Le célibat dorénavent persistant a délivré en partie Amélia. En partie seulement, puisque sans parler de la misère sexuelle et affective qu'elle comblait par la nourriture et l'alcool, elle déprimait de solitude. Mais Amélia avait quelques bons amis, des activités de loisirs et artistiques, et écrivait. Elle avait publié son premier roman à l'âge de 31 ans, dans une prestigieuse maison d'édition. Mais elle ne se vantait pas d'être écrivain à tout va. C'était une fierté dont elle ne se glosait guère.
Son amie Alexandra était très liée à elle depuis son adolescence, malgré une parenthèse silencieuse de quelques années. Elle savait qu'elle pouvait compter sur elle. Amélia avait conservé aussi une amie de son enfance, à laquelle elle était très attachée. Et Amélia avait aussi quelques potes, des relations amicales plus ou moins superficielles mais qui comptaient tout autant.

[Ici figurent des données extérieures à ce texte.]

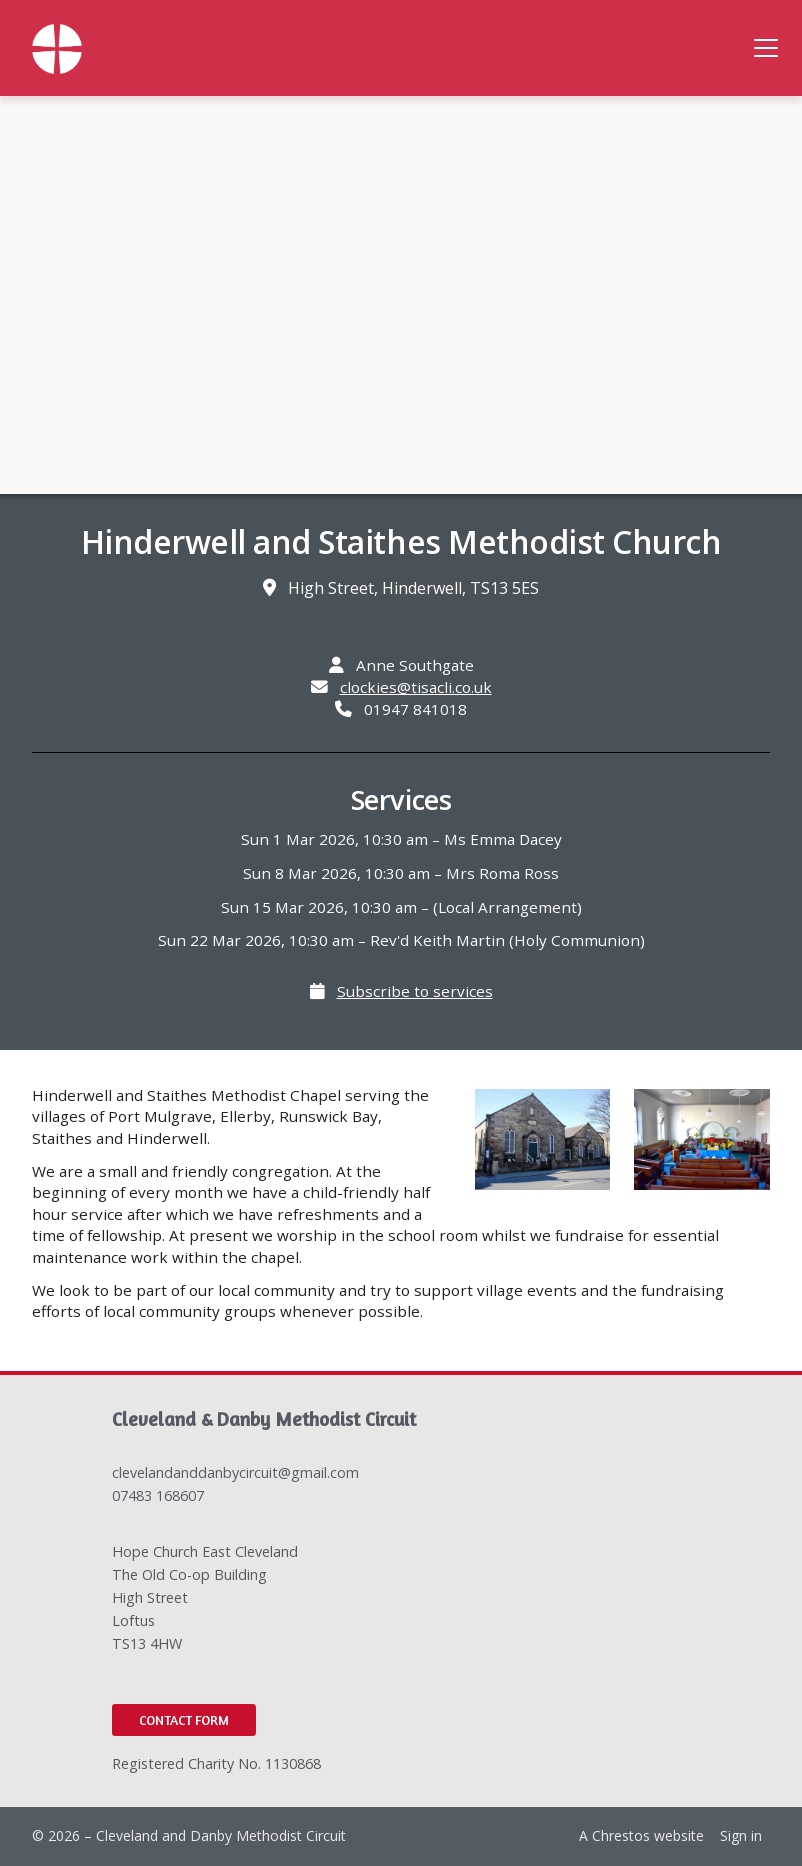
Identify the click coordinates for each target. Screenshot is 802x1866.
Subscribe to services (415, 991)
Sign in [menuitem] (741, 1835)
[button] (766, 48)
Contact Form (184, 1720)
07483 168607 (158, 1495)
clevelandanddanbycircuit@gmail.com (235, 1472)
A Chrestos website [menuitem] (641, 1835)
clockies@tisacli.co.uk (416, 687)
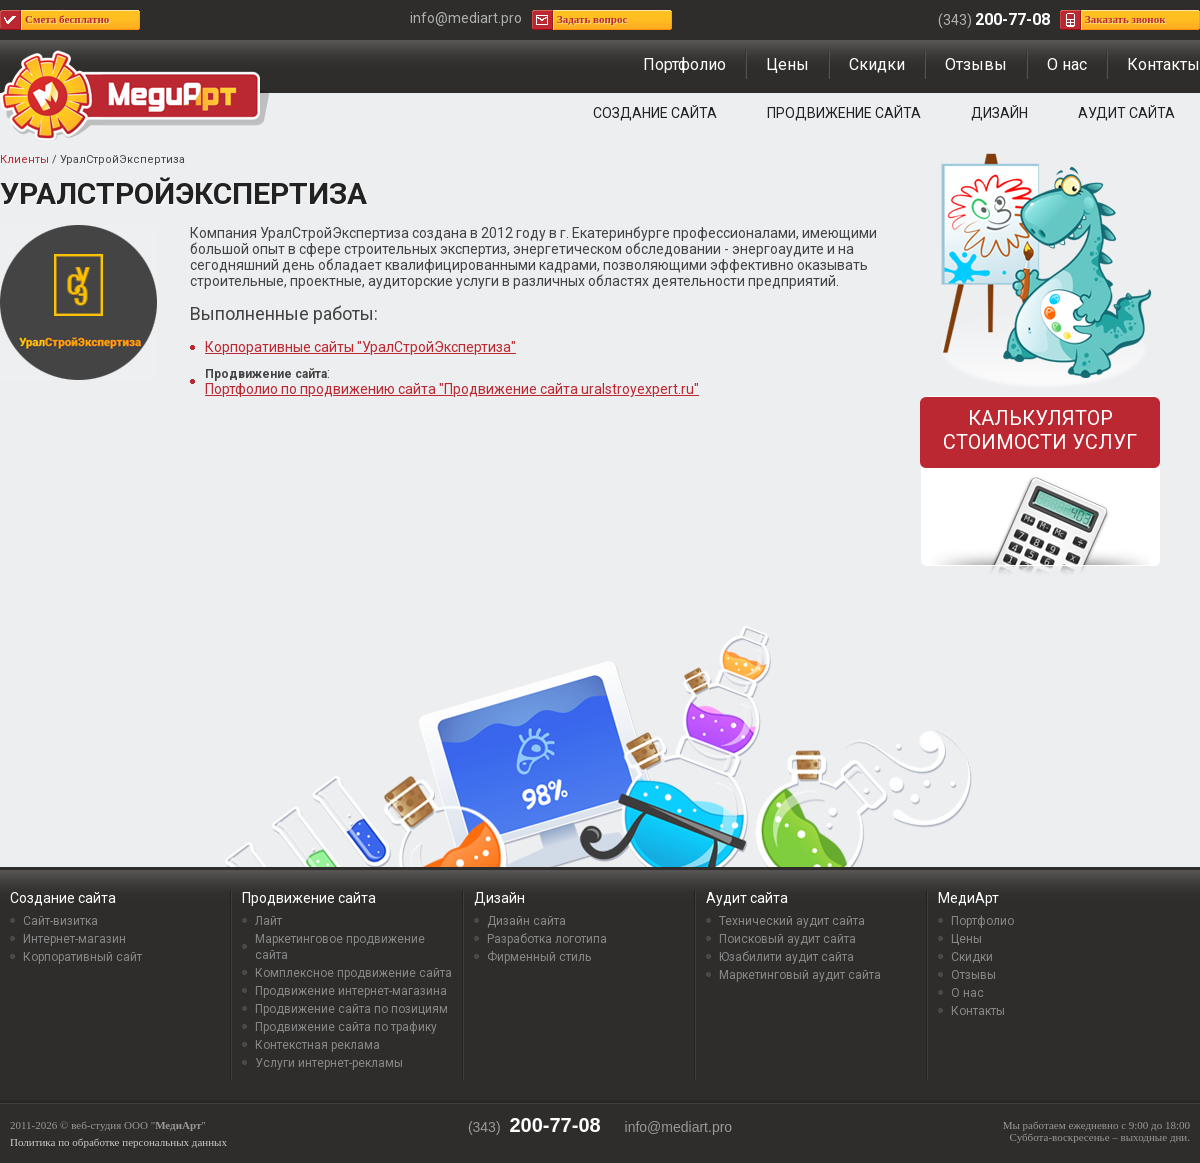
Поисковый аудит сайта (787, 939)
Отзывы (976, 64)
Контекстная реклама (317, 1045)
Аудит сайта (1126, 113)
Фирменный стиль (539, 957)
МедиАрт (968, 898)
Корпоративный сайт (82, 957)
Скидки (877, 64)
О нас (1067, 64)
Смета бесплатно (67, 19)
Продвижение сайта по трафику (346, 1027)
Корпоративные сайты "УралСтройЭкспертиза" (360, 347)
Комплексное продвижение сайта (353, 973)
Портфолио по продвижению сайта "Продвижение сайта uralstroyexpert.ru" (452, 389)
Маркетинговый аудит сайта (800, 975)
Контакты (1163, 64)
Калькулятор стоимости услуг (1040, 430)
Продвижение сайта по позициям (351, 1009)
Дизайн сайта (526, 921)
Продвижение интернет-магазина (351, 991)
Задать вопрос (592, 19)
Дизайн (999, 113)
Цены (787, 64)
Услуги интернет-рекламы (329, 1063)
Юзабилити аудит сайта (786, 957)
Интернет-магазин (74, 939)
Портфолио (684, 64)
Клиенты (24, 159)
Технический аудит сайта (792, 921)
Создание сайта (655, 113)
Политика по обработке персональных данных (118, 1142)
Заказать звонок (1125, 19)
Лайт (268, 921)
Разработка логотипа (547, 939)
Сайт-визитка (60, 921)
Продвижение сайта (844, 113)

Amélia écrivait des polars, des essais, des poèmes et des nouvelles. Elle avait aussi écrit un article de journal, sur l'art et la psychanalyse. Elle tenait son journal intime depuis ses 14 ans, mais cet écrit-là, elle ne voulait pas le publier pour le moment. Elle pensait à Anaïs Nin.
Un jour, elle fit la rencontre d'un jeune homme lors d'un séminaire sur la psychanalyse et l'écriture. Elle fut subjuguée par tant d'intelligence et de finesse d'esprit. Ce fut le coup de foudre immédiat, mais Amélia était timide, et le jeune homme semblait l'avoir à peine remarquée. Elle prit ensuite l'habitude de retourner à des séminaires, non dans l'espoir de concrétiser, mais par goût du savoir et qui sait si cette rencontre allait être déterminante dans un sens ou dans un autre. Les mois passèrent, mais il ne passait toujours rien sur le plan affectif. Amélia abandonna l'idée avec cet homme, et réussit à passer à autre chose.
Puis, un soir elle alla au cinéma et sympathisa avec une dame à la sortie de la séance. Elle lui proposa d'aller boire un verre. Une amitié voyait le jour, qui illumina la soirée d'Amélia. Elle avait besoin de faire de nouvelles rencontres, et elle était très sociable. Elle avait fait du théâtre pour vaincre sa timidité.
Malgré des aspects très positifs de sa vie, elle continuait de boire quasiment tous les jours. Elle devait se rendre à l'évidence: elle était devenue alcoolique comme son père, mort alors qu'elle avait 39 ans.
Elle se mit à consulter des addictologues: elle voulait s'en sortir. Mais la vie est comme un bocal, pensa-t-elle, je suis comme ces poissons qui tournent en rond, et mes quatre murs sont ma prison.
-Pourquoi tu n'irais pas à la mer? Lui conseilla son amie Alexandra.
-Oui, tu as raison, j'ai besoin de changer d'air.
- Cela te ferait du bien, même si ça te coûte de bouger sur le moment, après tu seras contente. Si tu veux, samedi, je passe te chercher et on passe la journée à St-Malo?
- Oh, merci beaucoup! Tu es une vraie amie, toi. Ok, ça roule pour samedi. Il fera beau en plus...
Le samedi arriva, et elles allèrent déjeuner à St-Malo sur la plage. Puis, Amélia se baigna. Elle avait honte de son corps plus que grassouillet, mais ne voulait s'empêcher de vivre, et son amie la rassura. Elles discutèrent tout un moment, et Amélia lut un peu des pièces de théâtre de Camus.
Pas de prince charmant au rendez-vous, mais elle décida de faire une pause assez conséquente pour l'alcool. Et se mit à écrire frénétiquement dès le lendemain. Elle en était à son troisième polar, intitulé : "Melmoth, le chien assassin".